● Registros de datos
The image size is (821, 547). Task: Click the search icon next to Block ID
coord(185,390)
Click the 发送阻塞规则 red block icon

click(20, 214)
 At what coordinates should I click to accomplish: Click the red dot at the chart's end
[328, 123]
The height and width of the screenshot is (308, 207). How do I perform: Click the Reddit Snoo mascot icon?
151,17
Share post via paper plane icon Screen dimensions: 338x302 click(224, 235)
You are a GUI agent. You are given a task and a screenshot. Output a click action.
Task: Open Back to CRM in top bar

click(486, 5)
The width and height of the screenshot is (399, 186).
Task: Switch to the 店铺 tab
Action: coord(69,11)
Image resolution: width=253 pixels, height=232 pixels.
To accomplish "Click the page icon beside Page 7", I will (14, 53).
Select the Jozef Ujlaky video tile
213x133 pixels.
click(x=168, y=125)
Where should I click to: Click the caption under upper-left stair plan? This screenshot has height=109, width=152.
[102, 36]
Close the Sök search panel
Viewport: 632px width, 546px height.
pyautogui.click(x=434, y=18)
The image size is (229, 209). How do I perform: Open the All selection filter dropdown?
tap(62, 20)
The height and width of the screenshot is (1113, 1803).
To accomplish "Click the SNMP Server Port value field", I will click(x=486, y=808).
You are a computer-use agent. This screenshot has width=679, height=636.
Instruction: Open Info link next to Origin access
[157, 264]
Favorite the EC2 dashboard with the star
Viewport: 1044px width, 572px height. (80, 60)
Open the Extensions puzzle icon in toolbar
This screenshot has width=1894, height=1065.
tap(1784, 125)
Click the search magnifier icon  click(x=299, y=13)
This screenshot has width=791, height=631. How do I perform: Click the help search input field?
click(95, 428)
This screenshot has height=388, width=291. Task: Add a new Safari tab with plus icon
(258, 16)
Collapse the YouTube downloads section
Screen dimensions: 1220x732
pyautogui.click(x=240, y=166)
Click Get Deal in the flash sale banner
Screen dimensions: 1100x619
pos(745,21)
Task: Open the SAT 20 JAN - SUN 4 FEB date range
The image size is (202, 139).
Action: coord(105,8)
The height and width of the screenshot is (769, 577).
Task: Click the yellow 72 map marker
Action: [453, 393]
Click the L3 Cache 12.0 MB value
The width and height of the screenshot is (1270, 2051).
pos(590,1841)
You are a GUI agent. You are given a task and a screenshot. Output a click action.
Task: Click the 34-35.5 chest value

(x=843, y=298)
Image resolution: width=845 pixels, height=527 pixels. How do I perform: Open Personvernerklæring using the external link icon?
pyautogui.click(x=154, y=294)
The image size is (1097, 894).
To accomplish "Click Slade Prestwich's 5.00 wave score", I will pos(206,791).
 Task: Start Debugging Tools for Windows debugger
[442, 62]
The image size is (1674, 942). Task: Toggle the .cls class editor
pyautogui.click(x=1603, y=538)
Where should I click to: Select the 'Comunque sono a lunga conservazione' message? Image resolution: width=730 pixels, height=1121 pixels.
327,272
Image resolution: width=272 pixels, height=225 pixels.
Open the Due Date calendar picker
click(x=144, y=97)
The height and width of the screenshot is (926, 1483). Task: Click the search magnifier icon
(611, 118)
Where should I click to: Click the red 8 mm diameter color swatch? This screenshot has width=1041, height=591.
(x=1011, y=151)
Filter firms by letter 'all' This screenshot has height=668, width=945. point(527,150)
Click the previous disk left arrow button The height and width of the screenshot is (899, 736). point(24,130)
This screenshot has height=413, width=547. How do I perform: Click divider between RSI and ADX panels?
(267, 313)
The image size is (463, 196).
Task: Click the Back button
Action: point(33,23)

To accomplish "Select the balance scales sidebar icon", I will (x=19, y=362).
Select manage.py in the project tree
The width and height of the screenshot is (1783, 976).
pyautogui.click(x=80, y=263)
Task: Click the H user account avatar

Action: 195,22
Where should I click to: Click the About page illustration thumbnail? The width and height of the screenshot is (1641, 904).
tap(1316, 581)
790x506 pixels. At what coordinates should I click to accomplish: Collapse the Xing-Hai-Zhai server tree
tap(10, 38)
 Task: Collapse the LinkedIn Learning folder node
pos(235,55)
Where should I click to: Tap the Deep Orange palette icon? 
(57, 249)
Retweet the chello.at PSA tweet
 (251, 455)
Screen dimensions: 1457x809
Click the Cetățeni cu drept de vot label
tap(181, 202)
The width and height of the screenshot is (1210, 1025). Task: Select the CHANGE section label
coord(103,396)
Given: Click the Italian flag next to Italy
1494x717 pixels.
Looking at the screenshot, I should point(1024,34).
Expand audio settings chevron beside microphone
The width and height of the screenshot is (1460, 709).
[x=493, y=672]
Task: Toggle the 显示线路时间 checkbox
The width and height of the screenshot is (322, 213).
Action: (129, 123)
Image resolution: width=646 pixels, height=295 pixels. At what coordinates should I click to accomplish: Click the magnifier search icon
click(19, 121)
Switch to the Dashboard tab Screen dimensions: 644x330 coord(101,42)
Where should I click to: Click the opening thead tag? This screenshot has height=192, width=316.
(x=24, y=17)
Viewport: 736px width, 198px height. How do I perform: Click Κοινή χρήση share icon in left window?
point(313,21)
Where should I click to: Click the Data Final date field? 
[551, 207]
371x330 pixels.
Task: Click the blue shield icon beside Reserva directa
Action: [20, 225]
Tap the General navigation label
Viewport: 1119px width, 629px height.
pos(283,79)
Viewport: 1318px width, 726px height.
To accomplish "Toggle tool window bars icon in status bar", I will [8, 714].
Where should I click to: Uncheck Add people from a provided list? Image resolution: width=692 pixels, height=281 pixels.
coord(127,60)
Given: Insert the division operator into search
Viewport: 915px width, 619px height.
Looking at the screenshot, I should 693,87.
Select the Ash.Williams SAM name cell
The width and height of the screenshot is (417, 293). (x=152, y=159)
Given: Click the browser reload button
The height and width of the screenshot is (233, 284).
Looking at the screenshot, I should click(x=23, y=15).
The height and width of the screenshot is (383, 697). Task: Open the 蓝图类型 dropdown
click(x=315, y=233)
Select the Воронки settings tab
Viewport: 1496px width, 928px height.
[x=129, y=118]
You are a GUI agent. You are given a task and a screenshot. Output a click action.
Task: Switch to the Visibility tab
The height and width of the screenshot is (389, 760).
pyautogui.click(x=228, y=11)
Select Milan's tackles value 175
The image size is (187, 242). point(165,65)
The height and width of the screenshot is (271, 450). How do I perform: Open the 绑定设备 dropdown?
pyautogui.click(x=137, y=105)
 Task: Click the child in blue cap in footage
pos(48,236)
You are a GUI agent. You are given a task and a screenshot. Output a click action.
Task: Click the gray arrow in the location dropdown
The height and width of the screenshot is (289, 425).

● Qué se espera
Convierte todas las líneas anteriores en una lista JSON de cadenas, con una cadena por cada línea y omitiendo las líneas en blanco.

● Resultado del ejercicio
[
  "The image size is (821, 547). Task: Click the search icon next to Block ID",
  "coord(185,390)",
  "Click the 发送阻塞规则 red block icon",
  "click(20, 214)",
  " At what coordinates should I click to accomplish: Click the red dot at the chart's end",
  "[328, 123]",
  "The height and width of the screenshot is (308, 207). How do I perform: Click the Reddit Snoo mascot icon?",
  "151,17",
  "Share post via paper plane icon Screen dimensions: 338x302 click(224, 235)",
  "You are a GUI agent. You are given a task and a screenshot. Output a click action.",
  "Task: Open Back to CRM in top bar",
  "click(486, 5)",
  "The width and height of the screenshot is (399, 186).",
  "Task: Switch to the 店铺 tab",
  "Action: coord(69,11)",
  "Image resolution: width=253 pixels, height=232 pixels.",
  "To accomplish \"Click the page icon beside Page 7\", I will (14, 53).",
  "Select the Jozef Ujlaky video tile",
  "213x133 pixels.",
  "click(x=168, y=125)",
  "Where should I click to: Click the caption under upper-left stair plan? This screenshot has height=109, width=152.",
  "[102, 36]",
  "Close the Sök search panel",
  "Viewport: 632px width, 546px height.",
  "pyautogui.click(x=434, y=18)",
  "The image size is (229, 209). How do I perform: Open the All selection filter dropdown?",
  "tap(62, 20)",
  "The height and width of the screenshot is (1113, 1803).",
  "To accomplish \"Click the SNMP Server Port value field\", I will click(x=486, y=808).",
  "You are a computer-use agent. This screenshot has width=679, height=636.",
  "Instruction: Open Info link next to Origin access",
  "[157, 264]",
  "Favorite the EC2 dashboard with the star",
  "Viewport: 1044px width, 572px height. (80, 60)",
  "Open the Extensions puzzle icon in toolbar",
  "This screenshot has width=1894, height=1065.",
  "tap(1784, 125)",
  "Click the search magnifier icon  click(x=299, y=13)",
  "This screenshot has width=791, height=631. How do I perform: Click the help search input field?",
  "click(95, 428)",
  "This screenshot has height=388, width=291. Task: Add a new Safari tab with plus icon",
  "(258, 16)",
  "Collapse the YouTube downloads section",
  "Screen dimensions: 1220x732",
  "pyautogui.click(x=240, y=166)",
  "Click Get Deal in the flash sale banner",
  "Screen dimensions: 1100x619",
  "pos(745,21)",
  "Task: Open the SAT 20 JAN - SUN 4 FEB date range",
  "The image size is (202, 139).",
  "Action: coord(105,8)",
  "The height and width of the screenshot is (769, 577).",
  "Task: Click the yellow 72 map marker",
  "Action: [453, 393]",
  "Click the L3 Cache 12.0 MB value",
  "The width and height of the screenshot is (1270, 2051).",
  "pos(590,1841)",
  "You are a GUI agent. You are given a task and a screenshot. Output a click action.",
  "Task: Click the 34-35.5 chest value",
  "(x=843, y=298)",
  "Image resolution: width=845 pixels, height=527 pixels. How do I perform: Open Personvernerklæring using the external link icon?",
  "pyautogui.click(x=154, y=294)",
  "The image size is (1097, 894).",
  "To accomplish \"Click Slade Prestwich's 5.00 wave score\", I will pos(206,791).",
  " Task: Start Debugging Tools for Windows debugger",
  "[442, 62]",
  "The image size is (1674, 942). Task: Toggle the .cls class editor",
  "pyautogui.click(x=1603, y=538)",
  "Where should I click to: Select the 'Comunque sono a lunga conservazione' message? Image resolution: width=730 pixels, height=1121 pixels.",
  "327,272",
  "Image resolution: width=272 pixels, height=225 pixels.",
  "Open the Due Date calendar picker",
  "click(x=144, y=97)",
  "The height and width of the screenshot is (926, 1483). Task: Click the search magnifier icon",
  "(611, 118)",
  "Where should I click to: Click the red 8 mm diameter color swatch? This screenshot has width=1041, height=591.",
  "(x=1011, y=151)",
  "Filter firms by letter 'all' This screenshot has height=668, width=945. point(527,150)",
  "Click the previous disk left arrow button The height and width of the screenshot is (899, 736). point(24,130)",
  "This screenshot has height=413, width=547. How do I perform: Click divider between RSI and ADX panels?",
  "(267, 313)",
  "The image size is (463, 196).",
  "Task: Click the Back button",
  "Action: point(33,23)",
  "To accomplish \"Select the balance scales sidebar icon\", I will (x=19, y=362).",
  "Select manage.py in the project tree",
  "The width and height of the screenshot is (1783, 976).",
  "pyautogui.click(x=80, y=263)",
  "Task: Click the H user account avatar",
  "Action: 195,22",
  "Where should I click to: Click the About page illustration thumbnail? The width and height of the screenshot is (1641, 904).",
  "tap(1316, 581)",
  "790x506 pixels. At what coordinates should I click to accomplish: Collapse the Xing-Hai-Zhai server tree",
  "tap(10, 38)",
  " Task: Collapse the LinkedIn Learning folder node",
  "pos(235,55)",
  "Where should I click to: Tap the Deep Orange palette icon? ",
  "(57, 249)",
  "Retweet the chello.at PSA tweet",
  " (251, 455)",
  "Screen dimensions: 1457x809",
  "Click the Cetățeni cu drept de vot label",
  "tap(181, 202)",
  "The width and height of the screenshot is (1210, 1025). Task: Select the CHANGE section label",
  "coord(103,396)",
  "Given: Click the Italian flag next to Italy",
  "1494x717 pixels.",
  "Looking at the screenshot, I should point(1024,34).",
  "Expand audio settings chevron beside microphone",
  "The width and height of the screenshot is (1460, 709).",
  "[x=493, y=672]",
  "Task: Toggle the 显示线路时间 checkbox",
  "The width and height of the screenshot is (322, 213).",
  "Action: (129, 123)",
  "Image resolution: width=646 pixels, height=295 pixels. At what coordinates should I click to accomplish: Click the magnifier search icon",
  "click(19, 121)",
  "Switch to the Dashboard tab Screen dimensions: 644x330 coord(101,42)",
  "Where should I click to: Click the opening thead tag? This screenshot has height=192, width=316.",
  "(x=24, y=17)",
  "Viewport: 736px width, 198px height. How do I perform: Click Κοινή χρήση share icon in left window?",
  "point(313,21)",
  "Where should I click to: Click the Data Final date field? ",
  "[551, 207]",
  "371x330 pixels.",
  "Task: Click the blue shield icon beside Reserva directa",
  "Action: [20, 225]",
  "Tap the General navigation label",
  "Viewport: 1119px width, 629px height.",
  "pos(283,79)",
  "Viewport: 1318px width, 726px height.",
  "To accomplish \"Toggle tool window bars icon in status bar\", I will [8, 714].",
  "Where should I click to: Uncheck Add people from a provided list? Image resolution: width=692 pixels, height=281 pixels.",
  "coord(127,60)",
  "Given: Insert the division operator into search",
  "Viewport: 915px width, 619px height.",
  "Looking at the screenshot, I should 693,87.",
  "Select the Ash.Williams SAM name cell",
  "The width and height of the screenshot is (417, 293). (x=152, y=159)",
  "Given: Click the browser reload button",
  "The height and width of the screenshot is (233, 284).",
  "Looking at the screenshot, I should click(x=23, y=15).",
  "The height and width of the screenshot is (383, 697). Task: Open the 蓝图类型 dropdown",
  "click(x=315, y=233)",
  "Select the Воронки settings tab",
  "Viewport: 1496px width, 928px height.",
  "[x=129, y=118]",
  "You are a GUI agent. You are given a task and a screenshot. Output a click action.",
  "Task: Switch to the Visibility tab",
  "The height and width of the screenshot is (389, 760).",
  "pyautogui.click(x=228, y=11)",
  "Select Milan's tackles value 175",
  "The image size is (187, 242). point(165,65)",
  "The height and width of the screenshot is (271, 450). How do I perform: Open the 绑定设备 dropdown?",
  "pyautogui.click(x=137, y=105)",
  " Task: Click the child in blue cap in footage",
  "pos(48,236)",
  "You are a GUI agent. You are given a task and a screenshot. Output a click action.",
  "Task: Click the gray arrow in the location dropdown",
  "The height and width of the screenshot is (289, 425)."
]